# EXTRACTED RECORDS
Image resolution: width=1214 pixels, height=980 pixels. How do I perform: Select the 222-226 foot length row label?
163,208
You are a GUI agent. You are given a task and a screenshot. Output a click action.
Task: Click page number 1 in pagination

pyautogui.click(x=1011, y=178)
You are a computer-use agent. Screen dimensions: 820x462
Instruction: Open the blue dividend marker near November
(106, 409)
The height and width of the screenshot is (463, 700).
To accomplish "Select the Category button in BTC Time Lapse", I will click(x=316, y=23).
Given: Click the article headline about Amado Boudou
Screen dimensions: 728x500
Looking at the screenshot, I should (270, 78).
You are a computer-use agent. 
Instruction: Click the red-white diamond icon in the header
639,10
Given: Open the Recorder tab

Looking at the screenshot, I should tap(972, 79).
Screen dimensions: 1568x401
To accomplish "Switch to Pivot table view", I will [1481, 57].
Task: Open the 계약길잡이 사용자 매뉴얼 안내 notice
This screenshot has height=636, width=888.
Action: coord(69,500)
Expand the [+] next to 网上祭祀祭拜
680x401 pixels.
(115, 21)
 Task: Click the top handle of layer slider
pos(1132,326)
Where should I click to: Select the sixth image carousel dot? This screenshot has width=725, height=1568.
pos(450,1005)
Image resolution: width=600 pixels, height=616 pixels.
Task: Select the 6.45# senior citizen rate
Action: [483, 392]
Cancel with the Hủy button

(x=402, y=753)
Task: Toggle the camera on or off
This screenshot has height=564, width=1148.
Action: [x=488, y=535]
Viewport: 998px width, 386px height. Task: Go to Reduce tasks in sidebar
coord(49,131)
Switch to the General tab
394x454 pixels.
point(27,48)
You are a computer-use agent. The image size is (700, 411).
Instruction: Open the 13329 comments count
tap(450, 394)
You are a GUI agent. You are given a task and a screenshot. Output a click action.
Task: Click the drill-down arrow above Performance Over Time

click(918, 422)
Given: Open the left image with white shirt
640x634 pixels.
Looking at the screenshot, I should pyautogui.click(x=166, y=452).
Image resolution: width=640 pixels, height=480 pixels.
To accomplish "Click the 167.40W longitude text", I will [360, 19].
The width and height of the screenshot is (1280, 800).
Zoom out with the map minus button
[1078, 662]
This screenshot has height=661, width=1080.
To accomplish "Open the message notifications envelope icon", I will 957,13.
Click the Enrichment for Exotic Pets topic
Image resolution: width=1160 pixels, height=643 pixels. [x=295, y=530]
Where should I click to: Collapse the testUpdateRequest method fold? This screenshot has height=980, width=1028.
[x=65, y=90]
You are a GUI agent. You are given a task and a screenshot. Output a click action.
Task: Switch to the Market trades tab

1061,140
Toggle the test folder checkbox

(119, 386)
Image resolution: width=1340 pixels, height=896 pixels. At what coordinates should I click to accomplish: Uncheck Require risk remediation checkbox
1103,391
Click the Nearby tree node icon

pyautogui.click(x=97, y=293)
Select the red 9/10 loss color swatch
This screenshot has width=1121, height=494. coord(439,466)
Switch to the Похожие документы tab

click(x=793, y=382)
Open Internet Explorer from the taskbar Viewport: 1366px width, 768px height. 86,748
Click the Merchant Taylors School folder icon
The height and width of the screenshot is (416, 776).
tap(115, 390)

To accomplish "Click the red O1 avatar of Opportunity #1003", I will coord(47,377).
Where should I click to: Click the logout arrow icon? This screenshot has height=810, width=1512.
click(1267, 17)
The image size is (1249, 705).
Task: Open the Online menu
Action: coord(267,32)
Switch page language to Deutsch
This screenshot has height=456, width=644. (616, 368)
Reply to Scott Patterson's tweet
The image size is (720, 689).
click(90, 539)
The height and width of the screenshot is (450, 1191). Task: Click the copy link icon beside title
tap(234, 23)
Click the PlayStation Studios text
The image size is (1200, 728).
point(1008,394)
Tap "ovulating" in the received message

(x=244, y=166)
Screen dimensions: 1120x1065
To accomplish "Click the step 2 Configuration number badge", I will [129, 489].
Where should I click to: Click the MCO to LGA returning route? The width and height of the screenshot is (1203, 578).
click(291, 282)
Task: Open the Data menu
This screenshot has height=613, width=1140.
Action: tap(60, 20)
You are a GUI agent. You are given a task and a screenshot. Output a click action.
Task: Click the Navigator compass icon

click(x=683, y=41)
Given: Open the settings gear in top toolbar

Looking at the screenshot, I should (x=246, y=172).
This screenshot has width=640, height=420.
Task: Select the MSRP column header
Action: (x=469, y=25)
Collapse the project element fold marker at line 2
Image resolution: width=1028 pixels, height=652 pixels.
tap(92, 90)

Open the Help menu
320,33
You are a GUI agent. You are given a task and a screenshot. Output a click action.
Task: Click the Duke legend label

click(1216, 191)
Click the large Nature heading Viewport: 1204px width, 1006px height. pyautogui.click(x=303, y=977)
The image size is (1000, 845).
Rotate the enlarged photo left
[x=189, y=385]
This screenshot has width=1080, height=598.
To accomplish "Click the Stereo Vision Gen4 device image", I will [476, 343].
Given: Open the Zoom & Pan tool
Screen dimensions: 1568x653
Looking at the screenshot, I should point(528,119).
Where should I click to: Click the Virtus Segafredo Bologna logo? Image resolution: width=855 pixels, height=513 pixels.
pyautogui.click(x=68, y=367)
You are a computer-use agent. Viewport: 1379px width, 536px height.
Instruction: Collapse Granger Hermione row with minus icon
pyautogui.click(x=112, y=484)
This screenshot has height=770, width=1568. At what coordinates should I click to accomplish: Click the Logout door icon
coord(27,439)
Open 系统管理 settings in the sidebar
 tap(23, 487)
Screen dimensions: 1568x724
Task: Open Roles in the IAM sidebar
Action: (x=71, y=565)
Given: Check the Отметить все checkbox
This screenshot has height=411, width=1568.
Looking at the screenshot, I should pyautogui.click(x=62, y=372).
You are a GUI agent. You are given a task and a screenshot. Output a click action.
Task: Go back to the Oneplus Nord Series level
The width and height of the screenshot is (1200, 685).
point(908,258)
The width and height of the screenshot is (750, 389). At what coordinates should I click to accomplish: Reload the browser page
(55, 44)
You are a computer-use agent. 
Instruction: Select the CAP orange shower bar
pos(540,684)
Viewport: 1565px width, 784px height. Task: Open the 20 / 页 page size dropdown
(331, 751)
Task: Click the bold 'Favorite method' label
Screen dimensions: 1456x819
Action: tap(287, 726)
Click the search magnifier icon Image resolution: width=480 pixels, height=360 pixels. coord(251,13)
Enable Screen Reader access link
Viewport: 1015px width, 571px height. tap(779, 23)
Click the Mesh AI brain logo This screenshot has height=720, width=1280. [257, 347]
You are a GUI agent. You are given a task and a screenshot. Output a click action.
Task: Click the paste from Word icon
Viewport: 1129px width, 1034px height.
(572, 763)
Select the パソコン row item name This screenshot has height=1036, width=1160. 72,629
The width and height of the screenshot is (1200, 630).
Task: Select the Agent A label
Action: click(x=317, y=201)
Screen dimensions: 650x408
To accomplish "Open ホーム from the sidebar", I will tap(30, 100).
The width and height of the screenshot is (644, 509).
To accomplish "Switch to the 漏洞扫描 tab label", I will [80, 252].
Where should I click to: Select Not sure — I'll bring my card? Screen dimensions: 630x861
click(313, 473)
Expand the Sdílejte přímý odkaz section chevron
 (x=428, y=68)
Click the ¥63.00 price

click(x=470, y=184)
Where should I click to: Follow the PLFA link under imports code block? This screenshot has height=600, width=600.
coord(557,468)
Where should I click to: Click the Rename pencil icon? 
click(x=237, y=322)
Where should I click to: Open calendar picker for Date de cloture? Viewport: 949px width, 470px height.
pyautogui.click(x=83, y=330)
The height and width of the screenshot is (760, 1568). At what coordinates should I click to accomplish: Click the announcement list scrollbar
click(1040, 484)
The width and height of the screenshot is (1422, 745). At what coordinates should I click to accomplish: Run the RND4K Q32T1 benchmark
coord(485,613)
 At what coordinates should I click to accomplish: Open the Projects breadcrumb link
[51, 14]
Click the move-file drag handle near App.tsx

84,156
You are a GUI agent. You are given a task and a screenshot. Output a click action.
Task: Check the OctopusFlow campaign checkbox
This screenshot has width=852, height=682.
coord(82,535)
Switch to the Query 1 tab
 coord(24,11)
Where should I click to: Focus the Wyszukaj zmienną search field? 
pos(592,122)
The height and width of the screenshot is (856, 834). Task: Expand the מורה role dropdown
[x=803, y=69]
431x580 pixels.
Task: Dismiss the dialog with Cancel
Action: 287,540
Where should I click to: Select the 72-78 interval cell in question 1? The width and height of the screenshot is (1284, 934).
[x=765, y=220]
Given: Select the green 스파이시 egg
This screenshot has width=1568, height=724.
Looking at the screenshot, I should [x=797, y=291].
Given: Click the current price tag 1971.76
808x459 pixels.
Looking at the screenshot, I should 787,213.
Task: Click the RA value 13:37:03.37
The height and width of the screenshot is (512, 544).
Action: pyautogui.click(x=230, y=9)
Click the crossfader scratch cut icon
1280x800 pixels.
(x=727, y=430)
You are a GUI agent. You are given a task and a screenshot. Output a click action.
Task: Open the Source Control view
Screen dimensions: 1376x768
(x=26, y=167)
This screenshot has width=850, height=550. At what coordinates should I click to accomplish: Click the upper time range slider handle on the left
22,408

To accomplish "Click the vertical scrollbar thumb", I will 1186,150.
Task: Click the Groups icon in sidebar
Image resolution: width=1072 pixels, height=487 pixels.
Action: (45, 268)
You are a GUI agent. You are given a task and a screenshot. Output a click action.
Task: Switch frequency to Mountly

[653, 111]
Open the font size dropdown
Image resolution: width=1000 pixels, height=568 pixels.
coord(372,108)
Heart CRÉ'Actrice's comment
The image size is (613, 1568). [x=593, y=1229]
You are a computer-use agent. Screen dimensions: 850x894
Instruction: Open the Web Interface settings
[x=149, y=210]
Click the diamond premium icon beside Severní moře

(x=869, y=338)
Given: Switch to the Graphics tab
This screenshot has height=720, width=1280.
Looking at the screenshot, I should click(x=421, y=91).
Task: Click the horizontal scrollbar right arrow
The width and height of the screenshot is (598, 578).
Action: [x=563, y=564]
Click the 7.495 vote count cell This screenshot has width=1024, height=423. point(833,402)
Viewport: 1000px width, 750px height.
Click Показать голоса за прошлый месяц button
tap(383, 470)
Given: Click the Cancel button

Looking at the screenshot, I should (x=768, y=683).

# WHAT IS BEING ASKED
Each line from the one with "Click the 7.495" through the end of the records above should be written out exactly. No other line should appear.

# TASK OUTPUT
Click the 7.495 vote count cell This screenshot has width=1024, height=423. point(833,402)
Viewport: 1000px width, 750px height.
Click Показать голоса за прошлый месяц button
tap(383, 470)
Given: Click the Cancel button

Looking at the screenshot, I should (x=768, y=683).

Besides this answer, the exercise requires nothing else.